Doch das fast 700 Seiten zählende Dokument zeigt sich als eine Auflistung von oft unklaren Regelungen und Ausnahmen, die die Bürokratie ausufern lassen und für Fachleute nur schwer zu begreifen sind. In der zweiten Januarwoche hatten tausende Lehrer und Polizeibeamte, also theoretisch die Gewinner des Polnischen Deals, weniger Geld auf ihr Konto bekommen statt, wie erwartet, mehr. Die Regierung gab den Fehler zu, Premier Morawiecki bat um Entschuldigung. "Es ist oft so, dass man gerade dann einen Fehler begeht, wenn man eine Sache besonders gut machen will", sagte er.
Widerstand gegen die Reform
Die meisten Buchhalter in Unternehmen und im öffentlichen Dienst sind vom Ausmaß der neuen Bürokratie völlig überfordert. Die Vereinigung der Wirtschaftsprüfer appellierte deshalb an den Premier, die Reform um ein Jahr zu verschieben. Dasselbe fordert der Dachverband der polnischen Wirtschaftsorganisationen. In einem Brief an Morawiecki ist von "übereilten Gesetzesänderungen", "Fallstricken" und "Auslegungsproblemen" die Rede, die erst in den kommenden Monaten noch richtig zutage treten würden.

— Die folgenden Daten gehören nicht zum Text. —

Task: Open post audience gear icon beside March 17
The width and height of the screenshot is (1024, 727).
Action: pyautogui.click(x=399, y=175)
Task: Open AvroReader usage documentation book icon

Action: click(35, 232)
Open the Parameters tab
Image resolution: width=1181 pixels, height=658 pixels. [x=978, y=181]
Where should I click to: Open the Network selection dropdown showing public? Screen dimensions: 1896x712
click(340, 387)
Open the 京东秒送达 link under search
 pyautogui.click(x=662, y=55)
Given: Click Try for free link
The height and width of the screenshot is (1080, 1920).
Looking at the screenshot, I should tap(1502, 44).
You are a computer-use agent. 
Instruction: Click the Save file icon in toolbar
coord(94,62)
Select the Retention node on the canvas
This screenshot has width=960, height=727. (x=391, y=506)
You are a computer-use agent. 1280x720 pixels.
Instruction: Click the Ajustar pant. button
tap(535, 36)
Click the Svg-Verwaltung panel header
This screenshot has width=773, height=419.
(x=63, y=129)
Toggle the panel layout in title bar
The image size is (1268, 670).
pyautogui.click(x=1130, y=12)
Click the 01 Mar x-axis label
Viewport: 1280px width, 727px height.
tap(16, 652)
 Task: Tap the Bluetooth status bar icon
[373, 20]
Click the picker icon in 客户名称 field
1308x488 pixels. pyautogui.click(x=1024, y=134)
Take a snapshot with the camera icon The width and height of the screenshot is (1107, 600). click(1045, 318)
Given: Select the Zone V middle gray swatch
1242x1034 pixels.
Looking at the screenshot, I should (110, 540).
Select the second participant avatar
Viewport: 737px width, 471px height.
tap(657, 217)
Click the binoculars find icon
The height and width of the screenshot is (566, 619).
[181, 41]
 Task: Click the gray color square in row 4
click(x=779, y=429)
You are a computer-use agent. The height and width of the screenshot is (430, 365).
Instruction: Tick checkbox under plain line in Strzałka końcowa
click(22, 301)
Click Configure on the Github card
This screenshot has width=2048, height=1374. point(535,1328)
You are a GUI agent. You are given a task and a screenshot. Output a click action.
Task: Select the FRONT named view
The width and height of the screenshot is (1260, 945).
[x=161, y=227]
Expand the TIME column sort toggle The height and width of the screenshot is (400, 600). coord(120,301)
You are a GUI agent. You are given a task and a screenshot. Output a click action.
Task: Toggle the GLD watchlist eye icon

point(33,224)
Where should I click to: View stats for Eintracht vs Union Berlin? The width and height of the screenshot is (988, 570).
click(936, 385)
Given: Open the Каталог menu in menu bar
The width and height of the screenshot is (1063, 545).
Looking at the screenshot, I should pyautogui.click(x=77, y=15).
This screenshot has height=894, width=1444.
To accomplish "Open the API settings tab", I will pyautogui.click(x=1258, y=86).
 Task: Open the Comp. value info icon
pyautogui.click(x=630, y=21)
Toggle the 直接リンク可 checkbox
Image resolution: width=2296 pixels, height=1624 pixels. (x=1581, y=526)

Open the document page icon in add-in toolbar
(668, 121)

Die Unternehmer leiden zudem unter einer drastischen Erhöhung der Sozialversicherungsabgaben - eine Maßnahme, die sie teuer zu stehen kommt. Dabei wird das erklärte Ziel der Steuerreform, das unterfinanzierte Gesundheitssystem zu stützen, nach Ansicht von Experten ohnehin verfehlt. Einfach nur mit Geldzuschüssen, meint beispielsweise Andrzej Sadowski, könne das Gesundheitswesen nicht reformiert werden.
"Steuer-Revolution"
Der Premier Morawiecki nennt das Projekt eine "Steuer-Revolution". Zielgruppe der PiS sind Lehrer, Beamte, Geringverdiener und Großfamilien. Man wolle, so Morawiecki, die "gesellschaftliche Gerechtigkeit" wieder herstellen, indem man nur "die reichsten Polen" zur Kasse bitte. Kritisiert werde das Vorhaben nur von "realitätsfernen Finanz- und Metropoleneliten", so der Premier, der selbst einmal Vorstandschef einer der größten polnischen Privatbanken war.
Für Sadowski erklärt gerade die Wortwahl des Premiers das herrschende Chaos. "Wenn das Wort Revolution verwendet wird, impliziert es notwendigerweise die Schaffung revolutionärer Effekte, und das bedeutet Chaos und Verwirrung", sagt der Wirtschaftsexperte.
Derzeit versucht die Regierung krampfhaft, durch kurzfristige Verordnungen Lücken im Projekt zu schließen. Doch die Unzufriedenheit der Menschen steigt. Umfragen, die kurz nach der Einführung der Steuerreform durchgeführt wurden, zeigen, dass die Unterstützung für die regierende PiS rapide sinkt. Viele Kommentatoren sehen das als direkte Folge des Steuerchaos wie auch der hohen Preise, die trotz der Anti-Inflations-Maßnahmen immer noch steigen.